内容証明郵便とは
簡単に言えば、「特別のお手紙」です。
普通の手紙とどこが違うのかといえば、同じ内容の文章を3部作成をし、1部を相手方に送付をし、1部を郵便事業株式会社が保管をし、1部を差出人が保管をするというものです。
ところで、内容証明の「証明」の意味ですが、郵便事業株式会社が郵便物の内容である文章の内容を証明するといことです。(郵便法48条1項)
しかし、文章の内容は証明しても、その文章の内容が真実なのかどうなのかまでは行うものではないことに注意は必要です。
内容証明郵便には2種類あります。ひとつは郵便局の窓口から自分で作成をした郵便物を送る方法。もうひとつはインターネットを利用して送る電子内容証明郵便です。24時間いつでも送れるのは、後者の電子内容証明郵便です。
ところで、内容証明郵便を送る際、必ず配達証明付きにすることがポイントになります。
その訳は、文章の内容は証明されても、相手に届いたのか分からないのでは意味がありません。そこで、配達証明を付けることによって相手方に配達された日時も証明してもらうのです。
結果、動かぬ証拠を残すことができるわけですね。
しかし…
仮に、もし相手方が1枚上手で、内容証明郵便の受け取りを拒否したら…
大丈夫です。それを見越して先手を打てばよいのです。送付した内容証明郵便の文章中に普通郵便で同一内容の文章を送付したことを書いておくのです。
しかし、普通郵便では相手に届いた証明はされませんから、特定記録付きで送付をします。この特定記録というのは、相手の直接の受領は必要とはせずにポストへ投函したことによって配達が完了となるものですから、この郵便物を相手が読もうが読まないが関係はありません。
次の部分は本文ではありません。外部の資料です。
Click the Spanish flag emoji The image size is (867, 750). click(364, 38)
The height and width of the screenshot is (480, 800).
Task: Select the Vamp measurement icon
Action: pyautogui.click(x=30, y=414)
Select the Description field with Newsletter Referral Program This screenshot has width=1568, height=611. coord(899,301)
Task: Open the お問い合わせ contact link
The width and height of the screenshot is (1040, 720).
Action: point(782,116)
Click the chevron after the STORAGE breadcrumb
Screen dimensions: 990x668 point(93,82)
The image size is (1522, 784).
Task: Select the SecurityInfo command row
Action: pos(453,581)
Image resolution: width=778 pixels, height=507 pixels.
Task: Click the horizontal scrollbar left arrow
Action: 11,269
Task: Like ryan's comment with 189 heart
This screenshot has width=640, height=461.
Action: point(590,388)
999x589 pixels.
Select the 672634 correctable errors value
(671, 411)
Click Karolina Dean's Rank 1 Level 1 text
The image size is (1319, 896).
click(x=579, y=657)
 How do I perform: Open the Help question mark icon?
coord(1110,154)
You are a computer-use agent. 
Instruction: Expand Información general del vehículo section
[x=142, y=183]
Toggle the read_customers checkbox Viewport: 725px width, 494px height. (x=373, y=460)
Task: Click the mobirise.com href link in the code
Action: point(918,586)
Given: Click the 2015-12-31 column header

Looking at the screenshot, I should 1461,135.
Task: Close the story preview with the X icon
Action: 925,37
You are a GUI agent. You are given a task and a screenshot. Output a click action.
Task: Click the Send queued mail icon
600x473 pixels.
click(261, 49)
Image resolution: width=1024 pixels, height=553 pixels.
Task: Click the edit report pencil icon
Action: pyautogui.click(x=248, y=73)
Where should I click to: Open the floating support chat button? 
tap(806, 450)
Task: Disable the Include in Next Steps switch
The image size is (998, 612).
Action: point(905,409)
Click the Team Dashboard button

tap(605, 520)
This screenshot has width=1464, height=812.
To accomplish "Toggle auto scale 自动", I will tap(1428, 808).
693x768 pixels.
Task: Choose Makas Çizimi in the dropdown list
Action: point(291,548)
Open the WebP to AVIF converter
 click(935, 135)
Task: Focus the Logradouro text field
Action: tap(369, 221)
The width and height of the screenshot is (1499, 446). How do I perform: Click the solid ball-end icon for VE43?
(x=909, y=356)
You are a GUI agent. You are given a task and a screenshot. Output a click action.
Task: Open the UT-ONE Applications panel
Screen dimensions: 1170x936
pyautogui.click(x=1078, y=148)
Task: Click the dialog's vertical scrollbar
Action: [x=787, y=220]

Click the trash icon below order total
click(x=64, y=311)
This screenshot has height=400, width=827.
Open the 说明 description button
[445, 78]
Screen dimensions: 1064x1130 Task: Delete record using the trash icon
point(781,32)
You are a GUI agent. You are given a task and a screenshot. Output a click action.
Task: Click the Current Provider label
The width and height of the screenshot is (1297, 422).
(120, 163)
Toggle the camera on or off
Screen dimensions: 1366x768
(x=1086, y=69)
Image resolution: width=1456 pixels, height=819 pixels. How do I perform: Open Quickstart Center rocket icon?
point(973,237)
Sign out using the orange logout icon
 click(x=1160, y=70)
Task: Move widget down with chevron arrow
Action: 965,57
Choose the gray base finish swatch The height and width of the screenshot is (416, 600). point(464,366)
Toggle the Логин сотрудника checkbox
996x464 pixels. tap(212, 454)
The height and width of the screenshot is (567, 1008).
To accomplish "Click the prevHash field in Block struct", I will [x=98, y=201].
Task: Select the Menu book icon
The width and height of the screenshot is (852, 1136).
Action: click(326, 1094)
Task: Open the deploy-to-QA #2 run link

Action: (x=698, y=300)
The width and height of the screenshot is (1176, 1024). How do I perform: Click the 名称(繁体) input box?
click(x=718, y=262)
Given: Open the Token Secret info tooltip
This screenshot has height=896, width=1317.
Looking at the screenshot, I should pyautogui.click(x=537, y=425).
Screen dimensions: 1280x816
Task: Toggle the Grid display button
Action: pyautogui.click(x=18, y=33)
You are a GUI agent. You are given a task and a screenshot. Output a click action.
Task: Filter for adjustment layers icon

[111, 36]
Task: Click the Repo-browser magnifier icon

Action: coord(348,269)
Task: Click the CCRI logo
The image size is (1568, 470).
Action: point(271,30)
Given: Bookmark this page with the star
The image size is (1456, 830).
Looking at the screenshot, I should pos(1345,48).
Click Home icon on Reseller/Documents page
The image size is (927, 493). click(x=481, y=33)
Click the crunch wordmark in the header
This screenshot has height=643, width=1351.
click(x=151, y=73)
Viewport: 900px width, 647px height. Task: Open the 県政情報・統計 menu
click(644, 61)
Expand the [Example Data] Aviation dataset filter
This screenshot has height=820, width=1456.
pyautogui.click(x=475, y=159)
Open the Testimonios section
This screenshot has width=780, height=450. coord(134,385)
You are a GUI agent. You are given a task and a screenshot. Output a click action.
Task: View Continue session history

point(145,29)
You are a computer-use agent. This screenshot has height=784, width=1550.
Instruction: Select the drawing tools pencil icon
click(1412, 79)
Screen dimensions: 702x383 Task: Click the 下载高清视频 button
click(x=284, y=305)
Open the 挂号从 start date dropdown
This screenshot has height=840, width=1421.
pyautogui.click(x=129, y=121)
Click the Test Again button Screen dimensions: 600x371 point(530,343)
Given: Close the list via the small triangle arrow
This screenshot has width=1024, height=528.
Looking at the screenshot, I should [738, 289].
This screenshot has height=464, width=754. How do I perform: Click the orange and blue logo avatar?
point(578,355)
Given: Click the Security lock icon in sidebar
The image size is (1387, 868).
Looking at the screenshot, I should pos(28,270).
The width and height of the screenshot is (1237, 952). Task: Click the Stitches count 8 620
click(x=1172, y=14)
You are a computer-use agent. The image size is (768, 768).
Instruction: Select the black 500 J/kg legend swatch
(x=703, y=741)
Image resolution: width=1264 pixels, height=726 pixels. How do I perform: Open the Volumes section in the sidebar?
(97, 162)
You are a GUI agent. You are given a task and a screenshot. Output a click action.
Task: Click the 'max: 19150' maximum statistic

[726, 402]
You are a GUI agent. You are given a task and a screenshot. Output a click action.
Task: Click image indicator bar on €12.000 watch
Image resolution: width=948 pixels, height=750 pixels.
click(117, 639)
相手のテリトリーに手紙が配達された事実が意味があるのです。
あとは相手の出方を見て最善の行動を起こすだけですね。
郵便局にかかる費用
例)電子内容証明郵便(e内容証明)で1枚の文書を送る場合
- 郵便料金・・・84円
- 電子郵便料金・・・e内容証明文書1枚 15円 (2枚目以降は1枚ごとに5円加算)
- 内容証明料金・・・e内容証明文書1枚 382円 (2枚目以降は1枚ごとに360円加算)
- 謄本送付料金・・・304円
- 一般書留料金・・・435円
- 配達証明利用料金・・・320円
合計1,540円
自分でe内容証明郵便を送る場合は上記料金です。
また、郵便局の窓口で、あらかじめ作成した紙の文書を持ち込んで送る昔ながらの内容証明郵便は、同条件でプラス259円になり、計1,799円となります。
弊所にご依頼の場合には別途報酬を頂きます。
内容証明郵便のメリットデメリット
メリット
- 通知内容を後日証明することができる
- 配達の事実、配達日を証明することができる
- 相手に心理的プレッシャーを与えることができる
デメリット
- 形式に制約がある
- 費用が掛かる
- 相手に伝える文書のみで、その他の書類は同封できない
内容証明を利用すべき場合と利用すべきでない場合
内容証明を利用すべき場合
- クーリングオフをするとき
- 契約を解除するとき
- 期限の利益を喪失させるとき
- 時効を中断させるとき
- 債権譲渡を債務者に通知するとき
- 訴訟の提起を考えているとき
内容証明を利用すべきでない場合
- 今後も親しく付き合いたいとき
- 相手方に誠意があるとき
- 自分のほうに非があるとき
- 訴訟に持ち込みたくないとき
- 相手方が倒産しそうなとき
- 相手方が財産隠しを行いそうなとき
内容証明が自分に届いた場合は
- 記載内容の確認・・・まずは冷静に内容を確認します。たとえ間違った箇所を見つけたとしても直ちに反論書面を送るのではなく、それに対して反論の回答書を送る必要があるのかを検討する必要があります。
- 自身に義務違反がないか確認・・・内容証明郵便は、通常、相手方の義務違反を指摘し金銭等を要求する内容となっています。何も違反をしていないのに内容証明郵便が送られてくるというケースはありません。(詐欺の場合を除く)
「〇日以内に回答がない場合には~とみなします」という記載があったとしても、さほど気にかける必要もありません。なぜなら、一方的に事実を確定させることはできないからです。回答すべきか否かは、あなたに法律上の義務違反があるのか、回答しておいたほうが有利になるのかを検討すべきです。
身に覚えがない場合には無視をしてかまわない場合もあります。
「〇日以内に○○するように」文面に対して、あなたに義務違反がある場合は期間内にその義務違反を解消しておく必要があります。